As passenger anger rises over new airport security screening procedures ahead of the busy holiday travel week, a cornered John Pistole admitted this morning that there will be no immediate changes to the screening procedures for passengers.
The Transportation Security Administration chief has come under fire to respond to growing demands to change or soften the agency’s new policies requiring travelers to pass through full-body advanced imaging scans, or undergo enhanced pat-downs that many are calling invasive. On Sunday, Pistole gave two seemingly conflicting statements: the first reiterating an earlier position that the policies would not change, and the second that the new procedures "will be adapted as conditions warrant."
When pressed on morning talk shows today, Pistole was forced to clarify.
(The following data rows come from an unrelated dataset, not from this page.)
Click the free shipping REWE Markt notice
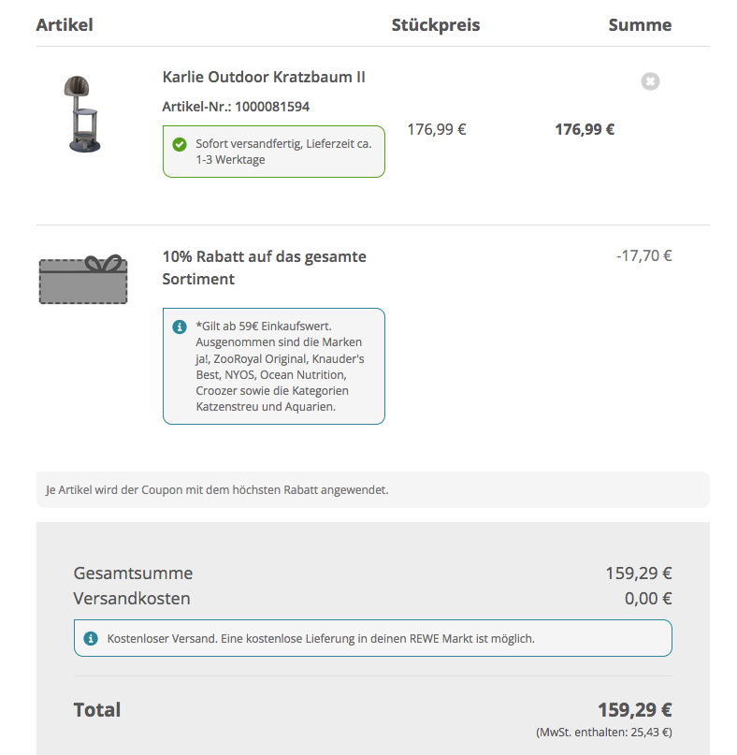This screenshot has width=737, height=755. click(372, 638)
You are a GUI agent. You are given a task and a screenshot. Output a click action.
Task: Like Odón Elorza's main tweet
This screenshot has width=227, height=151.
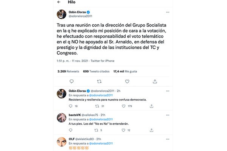[x=127, y=81]
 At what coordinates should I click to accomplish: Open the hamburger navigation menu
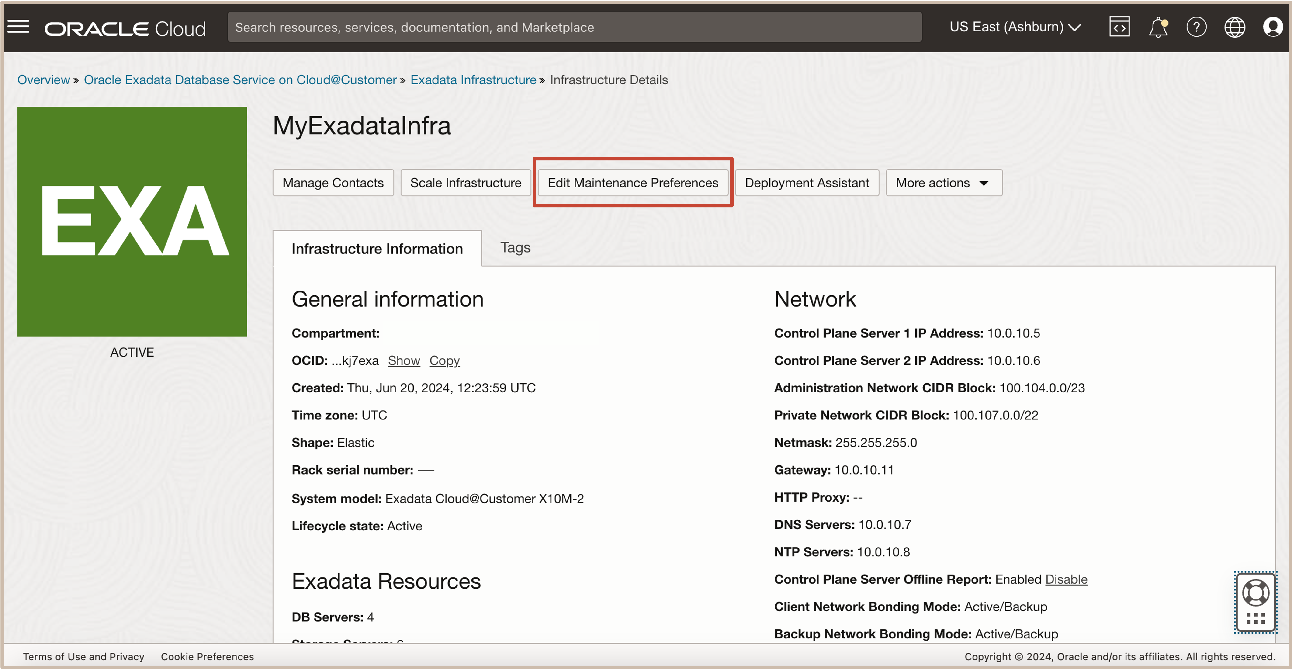(x=19, y=27)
The TSA is “always looking at ways we can evolve our technology and our protocols,” he said on CNN’s American Morning. “In the short term, there will not be any changes.”
With viral videos spreading of screaming and kicking children protesting their pat-downs and pictures that make the TSA agents look like they’re giving a proctology exam, Pistole said he was surprised by the reaction.
“Obviously [the TSA was] anticipating that there would be some concerns, [like] any time you change policies or procedures,” Pistole said on Fox today. “But I think it’s also safe to say that there has been a reaction that not many people could have predicted -- including myself.”
Pistole’s second, softer statement yesterday did not specify details or a time frame for changes on passenger screenings, unlike the TSA’s concessions to pilots and crew members on Friday, exempting them from pat-downs or advanced imaging scans “effective immediately.” When pressed on Fox to explain the reason behind the two statements, Pistole said his revised wording meant that he agreed to “look at how we can do this type of screening.”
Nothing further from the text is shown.